▸ EXERCISE MATERIAL:

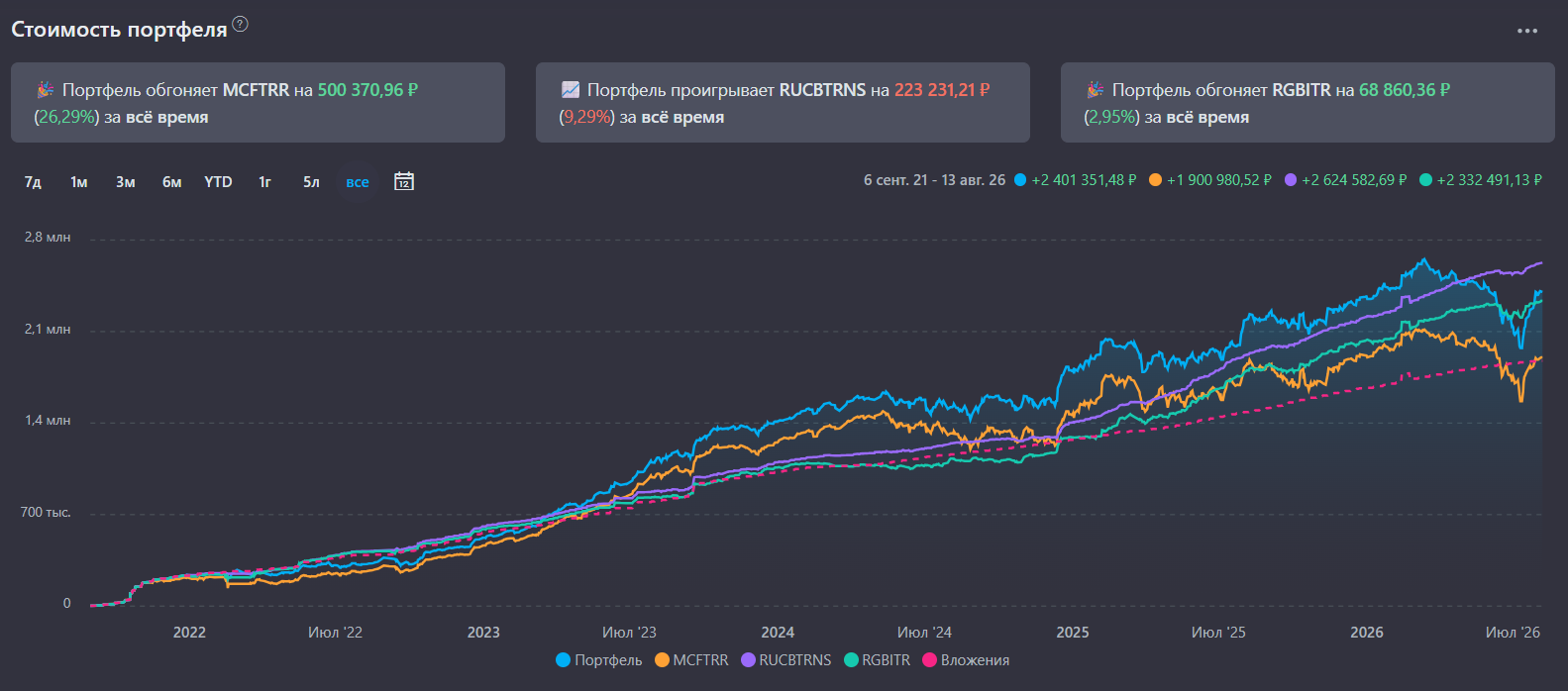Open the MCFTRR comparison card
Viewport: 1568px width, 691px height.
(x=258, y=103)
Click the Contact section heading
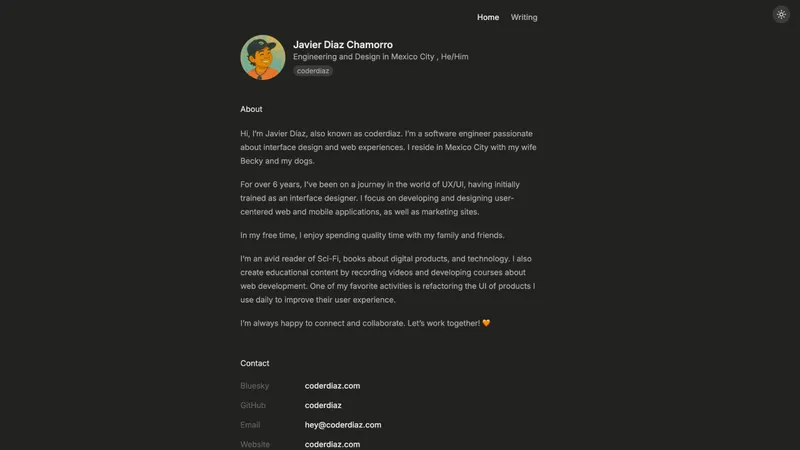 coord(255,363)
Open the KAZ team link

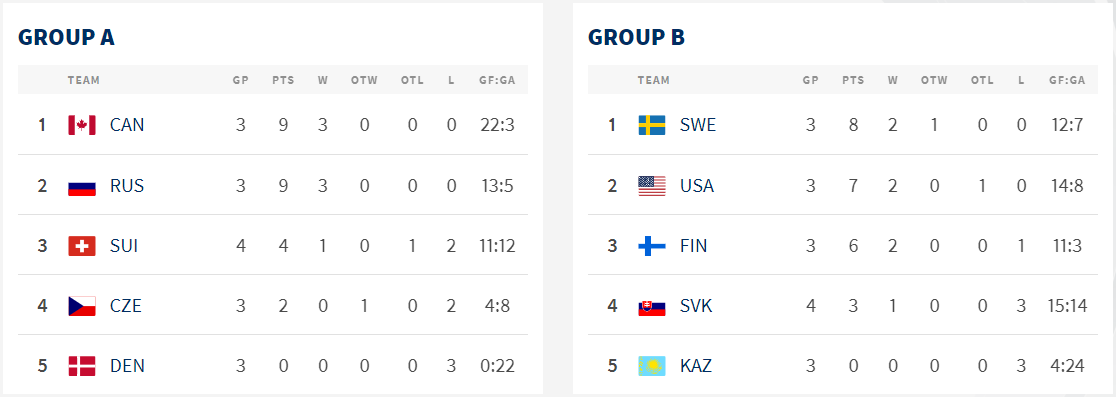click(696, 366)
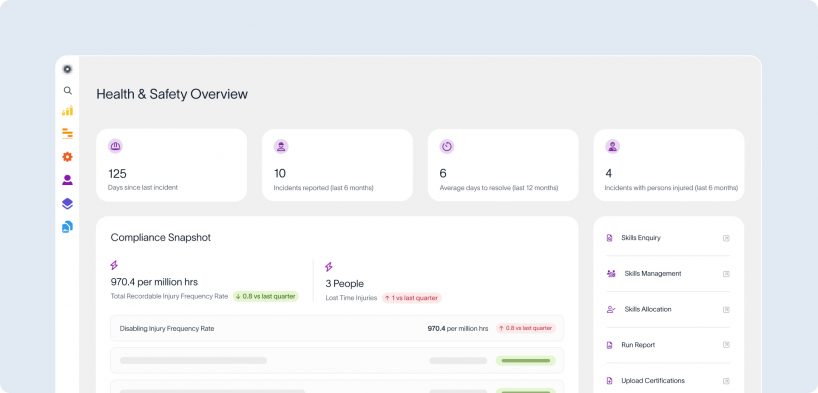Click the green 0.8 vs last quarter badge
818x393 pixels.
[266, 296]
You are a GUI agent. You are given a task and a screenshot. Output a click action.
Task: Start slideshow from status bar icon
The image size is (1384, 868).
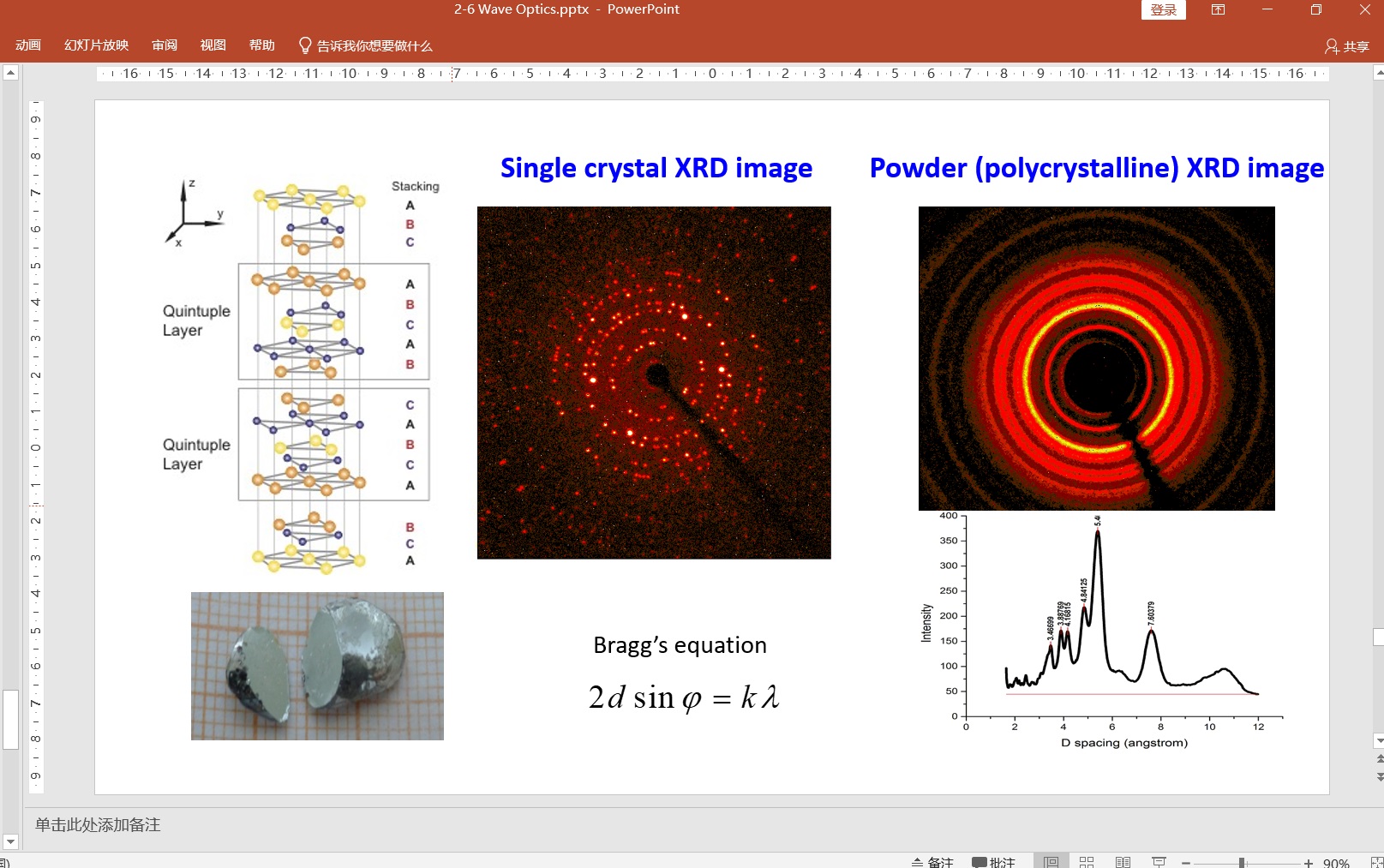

* * *

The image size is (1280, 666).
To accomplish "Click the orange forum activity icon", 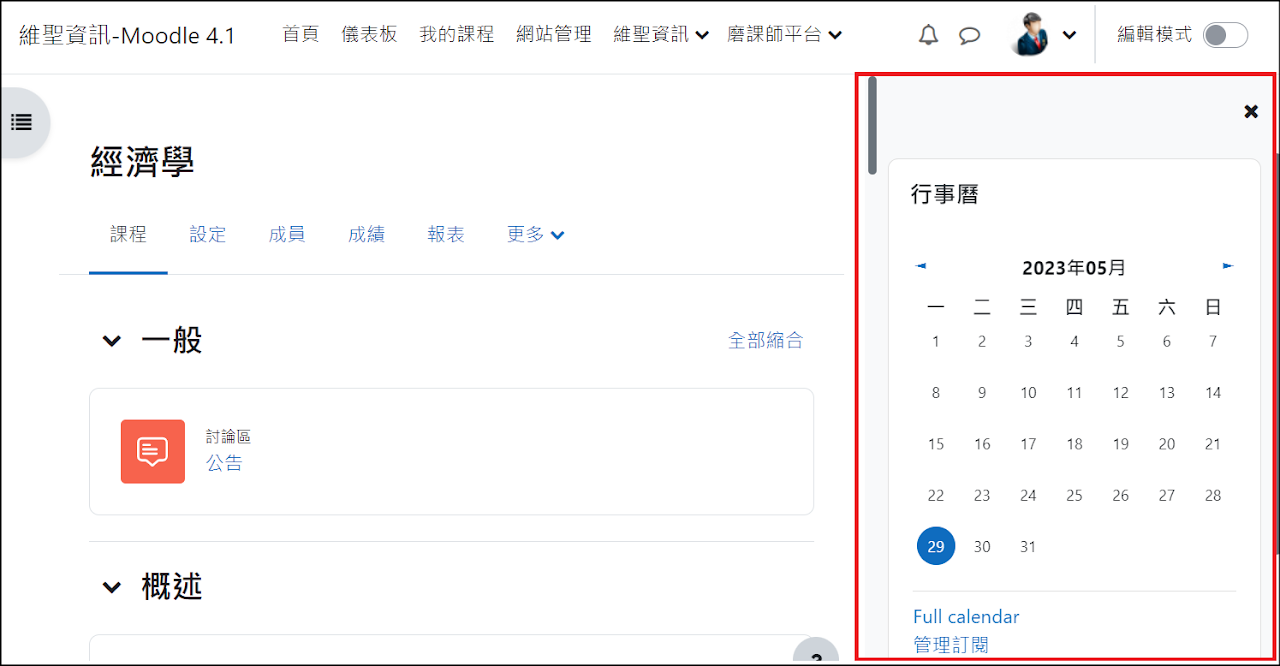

▸ EXERCISE: Retype exactly, and only, the lines above from the one where "You are a GUI" occurs up to and including the one where "The image size is (1384, 868)." occurs.

▸ ANSWER TO THIS EXERCISE:
You are a GUI agent. You are given a task and a screenshot. Output a click action.
Task: Start slideshow from status bar icon
The image size is (1384, 868).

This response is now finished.